Task item ->
Drop the pictures and repeat the remaining data exactly.

Excerpts from a dataset
+++++
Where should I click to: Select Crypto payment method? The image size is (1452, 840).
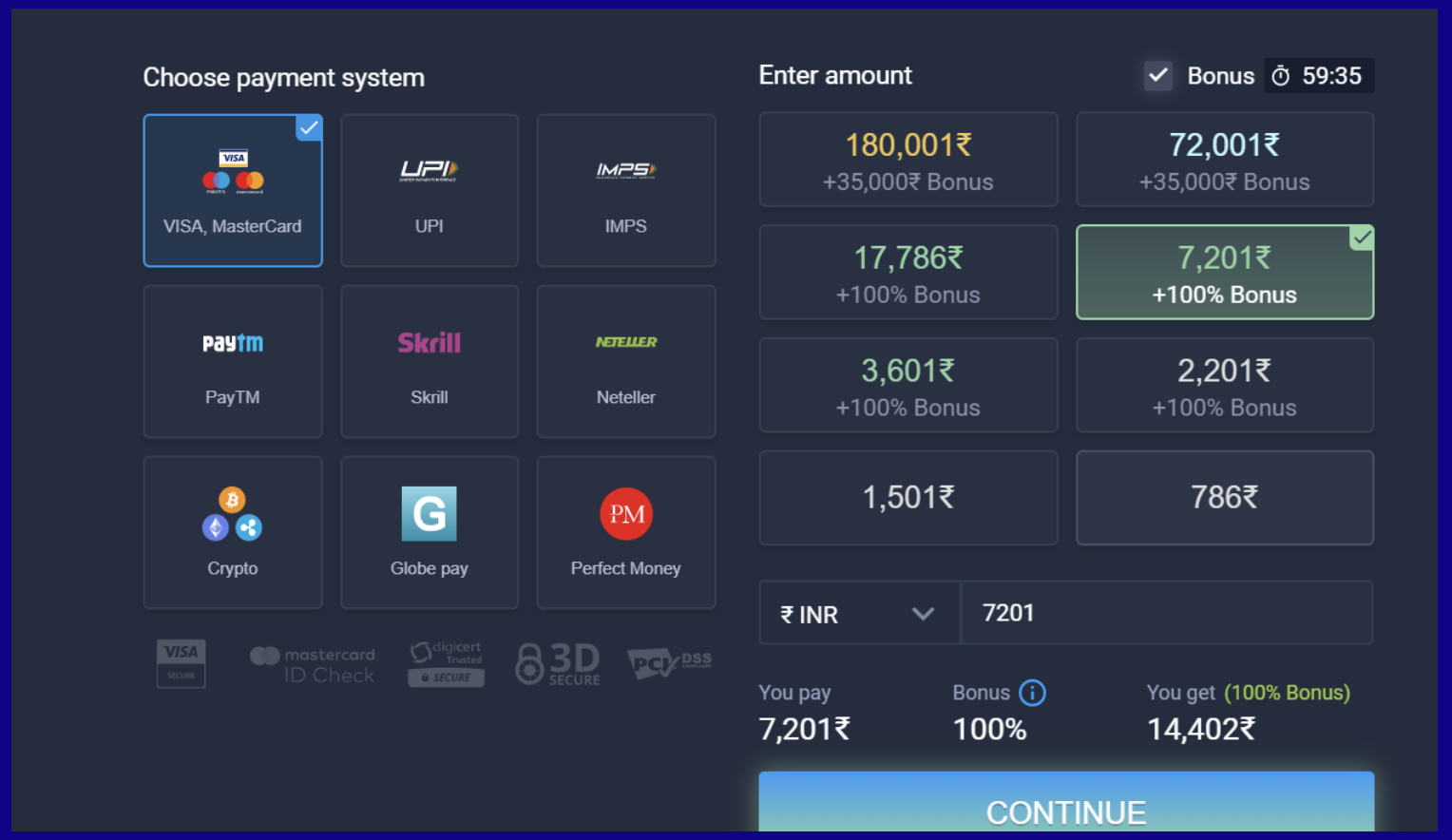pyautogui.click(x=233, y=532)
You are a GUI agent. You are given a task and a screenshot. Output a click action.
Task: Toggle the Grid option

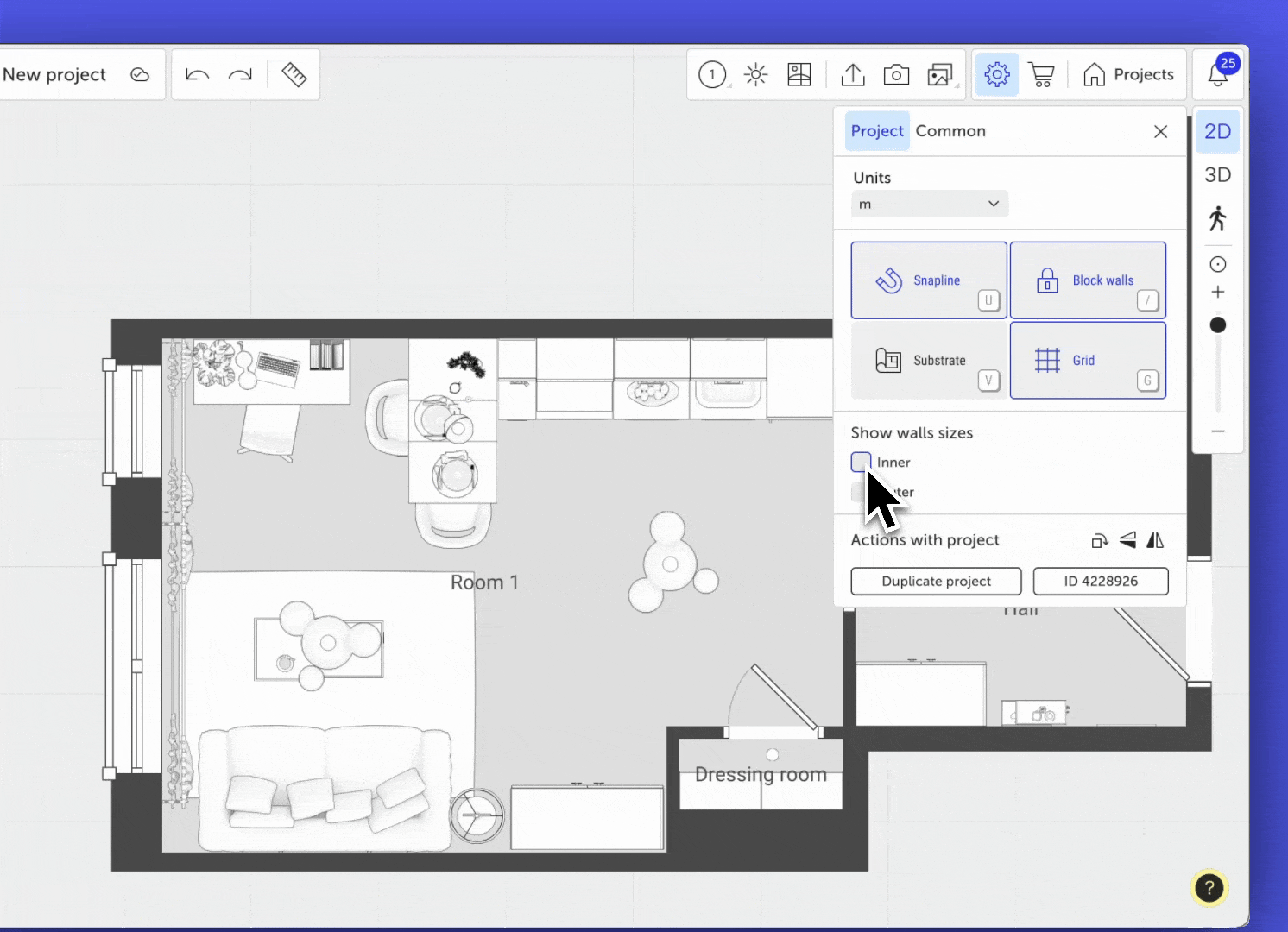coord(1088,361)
+++++
Task response ->
Where should I click to: Select Crypto payment method? The image size is (1452, 840).
pyautogui.click(x=233, y=532)
You are a GUI agent. You are given a task and a screenshot. Output a click action.
Task: Toggle the Grid option

coord(1088,361)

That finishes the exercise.